- _Your instructions_
Please convert the listing, starting at the line that contains "You are a GUI" and running through the end of the listing, inclusive, into a JSON list of strings with one string per line and no blank lines. Leave the pictures out.

─── Material for this task ───

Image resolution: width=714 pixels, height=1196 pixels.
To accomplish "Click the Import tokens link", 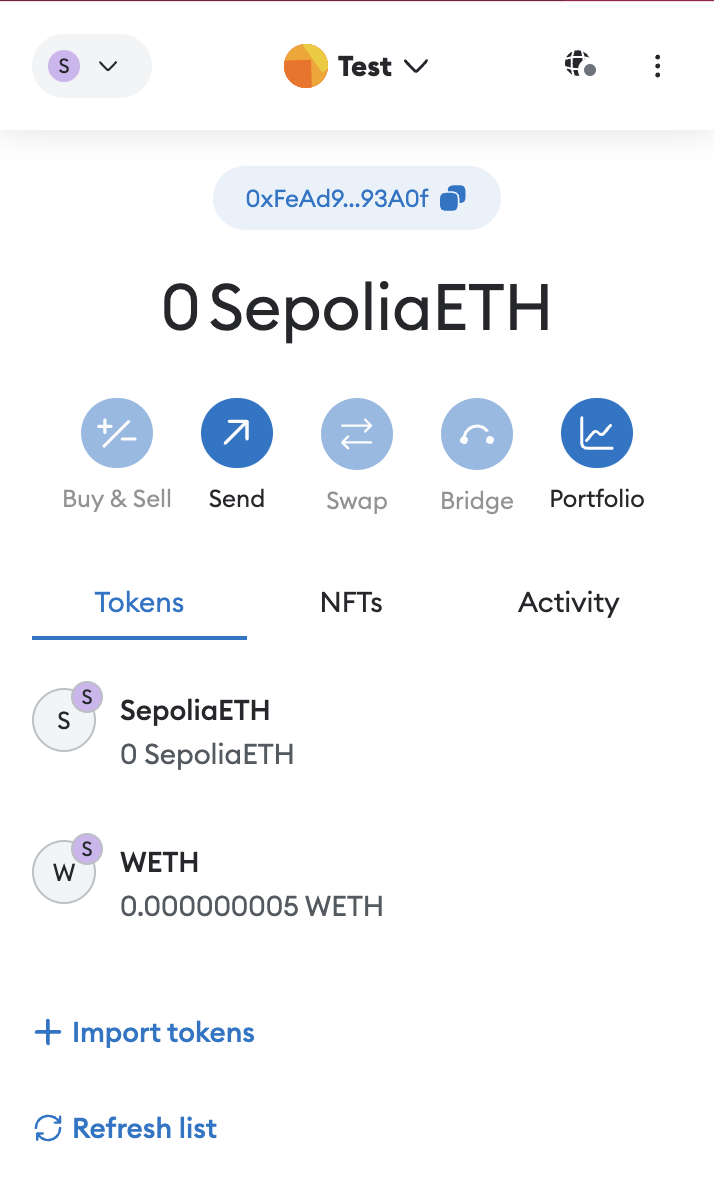I will (x=145, y=1032).
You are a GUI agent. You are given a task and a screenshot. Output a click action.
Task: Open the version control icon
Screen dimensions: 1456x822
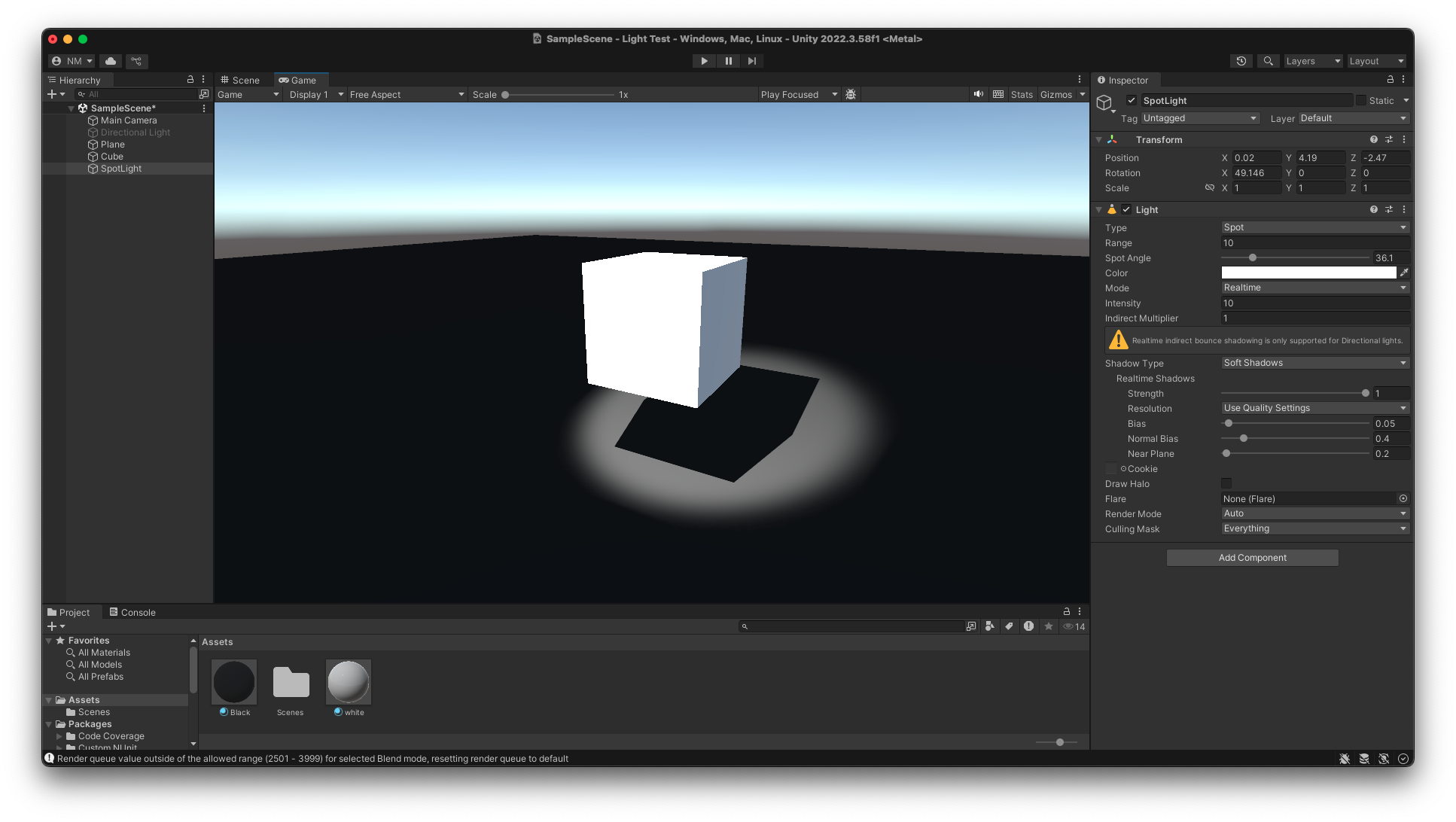point(136,61)
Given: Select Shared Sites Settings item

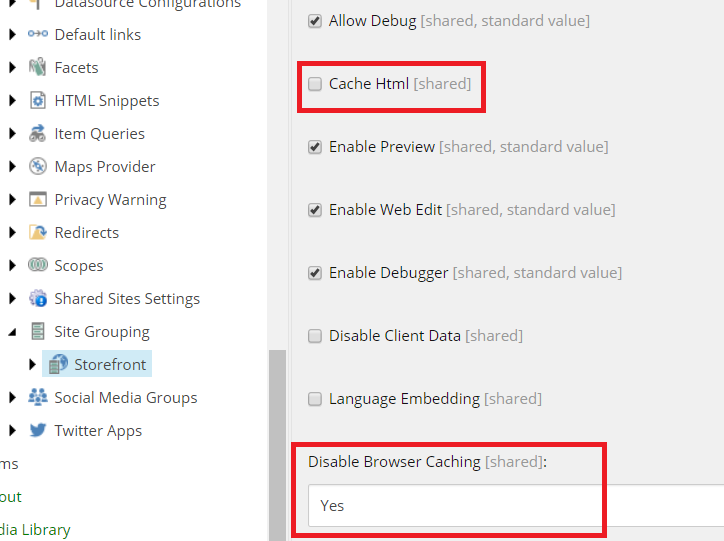Looking at the screenshot, I should (x=127, y=299).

───

- _Written solution_
[
  "You are a GUI agent. You are given a task and a screenshot. Output a click action.",
  "Task: Open the version control icon",
  "Screen dimensions: 1456x822",
  "point(136,61)",
  "Given: Select Shared Sites Settings item",
  "Looking at the screenshot, I should (x=127, y=299)."
]